You can call Japanther what you like: new punk rock, anti-pop, art-punk, party-punk or New York noise. Whatever you think fits best, the bottom line is that this hard-to-place power duo from Brooklyn is first and foremost an unstoppable assault of the half time, pop-driven, high-energy breed, and an undeniable example that punk rock still has its footing in the 21st century.

Originating as an art project out of the Pratt Institute in New York, Ian Vanek and Matt Reilly have been pumping out fast, noisy, and dangerously addictive albums full of youthful buzz for almost 10 years.

Familiar to lo-fi, straight, simple and fuzzed out tracks of hyperactive noise, Japanther’s eighth LP Beets, Limes And Rice sees the duo bringing it down a notch, without losing their edge.

There is something fundamentally different about Beets, Limes And Rice; somewhere behind all the pop and fuzz there is lament, and a heartbreak that drives the tone of the album the whole way through.

It’s the band’s first release since the loss of their close friend and late member of The Death Set, Beau Velasco.
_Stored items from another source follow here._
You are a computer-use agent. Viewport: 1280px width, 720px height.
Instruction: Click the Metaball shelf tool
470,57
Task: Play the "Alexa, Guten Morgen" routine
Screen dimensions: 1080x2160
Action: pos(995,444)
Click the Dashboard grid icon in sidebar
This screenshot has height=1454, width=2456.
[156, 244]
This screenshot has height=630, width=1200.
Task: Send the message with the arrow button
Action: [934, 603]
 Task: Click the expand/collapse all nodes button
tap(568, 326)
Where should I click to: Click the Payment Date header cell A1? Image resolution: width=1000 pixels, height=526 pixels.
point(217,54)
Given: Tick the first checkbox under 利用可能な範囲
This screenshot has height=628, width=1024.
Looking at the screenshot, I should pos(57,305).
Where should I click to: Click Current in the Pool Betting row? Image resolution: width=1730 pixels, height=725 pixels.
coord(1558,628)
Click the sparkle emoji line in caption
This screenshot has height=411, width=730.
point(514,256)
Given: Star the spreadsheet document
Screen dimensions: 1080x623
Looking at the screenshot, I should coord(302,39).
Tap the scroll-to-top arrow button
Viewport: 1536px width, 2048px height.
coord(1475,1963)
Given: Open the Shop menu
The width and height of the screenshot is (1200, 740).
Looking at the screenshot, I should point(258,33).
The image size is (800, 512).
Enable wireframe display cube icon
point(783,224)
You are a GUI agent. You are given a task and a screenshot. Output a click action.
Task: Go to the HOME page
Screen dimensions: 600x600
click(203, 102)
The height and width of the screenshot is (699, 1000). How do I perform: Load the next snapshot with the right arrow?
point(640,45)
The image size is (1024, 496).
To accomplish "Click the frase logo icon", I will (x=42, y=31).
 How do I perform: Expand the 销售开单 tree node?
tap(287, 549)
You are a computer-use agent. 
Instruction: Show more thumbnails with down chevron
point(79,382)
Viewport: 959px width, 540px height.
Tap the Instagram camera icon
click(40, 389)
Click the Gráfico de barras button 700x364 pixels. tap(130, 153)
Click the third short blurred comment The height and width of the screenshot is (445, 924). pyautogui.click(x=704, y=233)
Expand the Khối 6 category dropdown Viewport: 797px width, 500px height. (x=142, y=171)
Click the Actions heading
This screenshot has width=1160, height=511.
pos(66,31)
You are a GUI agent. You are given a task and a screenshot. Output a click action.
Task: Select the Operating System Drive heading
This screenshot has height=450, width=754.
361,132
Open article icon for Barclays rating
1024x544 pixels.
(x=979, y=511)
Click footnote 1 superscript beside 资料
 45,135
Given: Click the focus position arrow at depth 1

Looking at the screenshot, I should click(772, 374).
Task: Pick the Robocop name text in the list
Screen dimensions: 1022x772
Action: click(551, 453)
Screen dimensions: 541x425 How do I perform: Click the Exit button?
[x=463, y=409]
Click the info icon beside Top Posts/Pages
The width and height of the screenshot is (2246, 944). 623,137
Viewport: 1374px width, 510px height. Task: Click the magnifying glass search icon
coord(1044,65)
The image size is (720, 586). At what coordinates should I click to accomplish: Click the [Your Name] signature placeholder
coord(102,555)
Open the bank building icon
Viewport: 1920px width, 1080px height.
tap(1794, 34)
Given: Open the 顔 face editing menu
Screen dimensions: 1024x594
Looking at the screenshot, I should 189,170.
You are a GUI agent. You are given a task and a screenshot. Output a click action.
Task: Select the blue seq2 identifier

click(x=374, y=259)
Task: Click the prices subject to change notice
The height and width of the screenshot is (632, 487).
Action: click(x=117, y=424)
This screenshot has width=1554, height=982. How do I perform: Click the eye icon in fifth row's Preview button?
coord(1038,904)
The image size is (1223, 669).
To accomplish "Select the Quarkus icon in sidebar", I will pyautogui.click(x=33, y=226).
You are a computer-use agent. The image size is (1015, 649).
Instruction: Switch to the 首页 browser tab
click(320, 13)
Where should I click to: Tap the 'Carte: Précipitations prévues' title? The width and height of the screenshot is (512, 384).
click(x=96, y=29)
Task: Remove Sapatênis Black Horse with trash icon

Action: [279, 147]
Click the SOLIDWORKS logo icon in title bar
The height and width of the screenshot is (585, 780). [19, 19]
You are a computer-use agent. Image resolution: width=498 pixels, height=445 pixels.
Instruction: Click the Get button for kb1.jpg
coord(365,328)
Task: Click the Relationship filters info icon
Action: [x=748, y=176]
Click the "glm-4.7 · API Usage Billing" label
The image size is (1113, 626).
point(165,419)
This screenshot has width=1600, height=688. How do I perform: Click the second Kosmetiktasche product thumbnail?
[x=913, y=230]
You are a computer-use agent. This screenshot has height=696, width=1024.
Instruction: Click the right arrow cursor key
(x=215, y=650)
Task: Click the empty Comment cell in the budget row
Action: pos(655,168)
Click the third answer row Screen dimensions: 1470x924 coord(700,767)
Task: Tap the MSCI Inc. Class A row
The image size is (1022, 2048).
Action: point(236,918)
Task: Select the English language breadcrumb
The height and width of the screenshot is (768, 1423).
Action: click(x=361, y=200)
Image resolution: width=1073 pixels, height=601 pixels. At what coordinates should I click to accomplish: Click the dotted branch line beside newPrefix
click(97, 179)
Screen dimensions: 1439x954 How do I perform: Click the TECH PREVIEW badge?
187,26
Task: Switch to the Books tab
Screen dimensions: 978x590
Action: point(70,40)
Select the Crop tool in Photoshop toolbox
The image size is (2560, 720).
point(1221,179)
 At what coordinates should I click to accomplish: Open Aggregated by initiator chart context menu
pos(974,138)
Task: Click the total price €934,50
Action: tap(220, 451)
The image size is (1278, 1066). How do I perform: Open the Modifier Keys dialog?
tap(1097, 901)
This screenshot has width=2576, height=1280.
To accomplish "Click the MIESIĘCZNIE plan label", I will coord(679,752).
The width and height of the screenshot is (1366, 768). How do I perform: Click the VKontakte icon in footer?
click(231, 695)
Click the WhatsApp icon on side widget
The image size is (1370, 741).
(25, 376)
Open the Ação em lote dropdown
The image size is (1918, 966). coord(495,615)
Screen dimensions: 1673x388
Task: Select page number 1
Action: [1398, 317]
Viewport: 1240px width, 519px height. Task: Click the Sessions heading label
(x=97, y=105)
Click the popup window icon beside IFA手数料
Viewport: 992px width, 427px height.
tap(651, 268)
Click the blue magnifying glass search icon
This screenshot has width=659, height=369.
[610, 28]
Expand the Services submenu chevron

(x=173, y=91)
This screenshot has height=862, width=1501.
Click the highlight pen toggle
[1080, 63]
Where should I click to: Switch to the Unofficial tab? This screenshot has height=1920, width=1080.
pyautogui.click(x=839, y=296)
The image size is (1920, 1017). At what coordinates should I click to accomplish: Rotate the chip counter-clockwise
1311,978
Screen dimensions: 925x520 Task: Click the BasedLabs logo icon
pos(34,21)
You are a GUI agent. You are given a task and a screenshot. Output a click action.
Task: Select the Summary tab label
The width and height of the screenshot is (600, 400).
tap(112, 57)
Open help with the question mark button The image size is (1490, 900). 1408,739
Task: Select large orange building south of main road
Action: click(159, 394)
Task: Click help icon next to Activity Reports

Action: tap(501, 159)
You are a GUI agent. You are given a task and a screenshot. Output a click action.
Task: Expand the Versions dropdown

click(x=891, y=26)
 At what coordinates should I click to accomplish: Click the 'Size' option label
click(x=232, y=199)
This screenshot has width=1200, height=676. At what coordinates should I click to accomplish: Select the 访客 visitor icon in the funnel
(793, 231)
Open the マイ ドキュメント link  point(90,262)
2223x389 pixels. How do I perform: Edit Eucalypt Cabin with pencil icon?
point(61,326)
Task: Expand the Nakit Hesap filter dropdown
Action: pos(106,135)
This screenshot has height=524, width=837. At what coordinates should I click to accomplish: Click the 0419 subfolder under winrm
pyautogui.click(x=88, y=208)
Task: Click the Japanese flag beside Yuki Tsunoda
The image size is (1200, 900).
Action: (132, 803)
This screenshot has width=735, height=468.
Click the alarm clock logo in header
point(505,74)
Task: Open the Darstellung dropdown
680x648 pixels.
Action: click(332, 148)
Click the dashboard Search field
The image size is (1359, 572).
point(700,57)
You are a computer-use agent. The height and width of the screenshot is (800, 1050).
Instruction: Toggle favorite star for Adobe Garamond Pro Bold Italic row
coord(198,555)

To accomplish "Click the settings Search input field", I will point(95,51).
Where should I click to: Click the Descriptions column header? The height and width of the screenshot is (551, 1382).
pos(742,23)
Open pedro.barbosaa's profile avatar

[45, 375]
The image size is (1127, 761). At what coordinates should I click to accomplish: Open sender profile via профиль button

Throughout the album the band pays subtle homage to Velasco.

“This is our first record we put out since he died, so we wrote some very emotional, strange, spiritual music,” Vanek said in an interview with Exclaim! “It can be particularly difficult when you’re sad to write about what you want to write about without making your music sound sad and fucking boring.”

That said, 14 songs long and just shy of 30 minutes, this boiled down masterpiece races straight to your heart and grips you. It took me all of two listens before I started catching myself whistling its melodies as I went about my apartment.

“First of All” starts the album off with a strummed out fuzz guitar, a repetitious pop melody, and a straight-forward, no bullshit declaration: “First of all, fuck you all/echoes loudly through the funeral hall/I just can’t erase it.”

Riding on straight-shooter punk rock speed and power, fuzzed out and chunky guitar lines, and backed by clean and punchy half-time drum tracks, the album dips and staggers back and forth between uplifting party punk, and songs chock full of latent melancholy.

The thing with Beets, Limes And Rice is that it’s a fast, pop-driven punk album that deals with the loss of a loved one while maintaining its cool and composure. This album is 14 tracks of high voltage danceable punk rock, and with their live performances a thing of legend, you really wont want to miss Japanther the next time they roll through town.

In that interview with Exlaim!, Vanek says it best: “It’s definitely still a very fun record about being a young person in the world that’s not afraid to die and not afraid to live.”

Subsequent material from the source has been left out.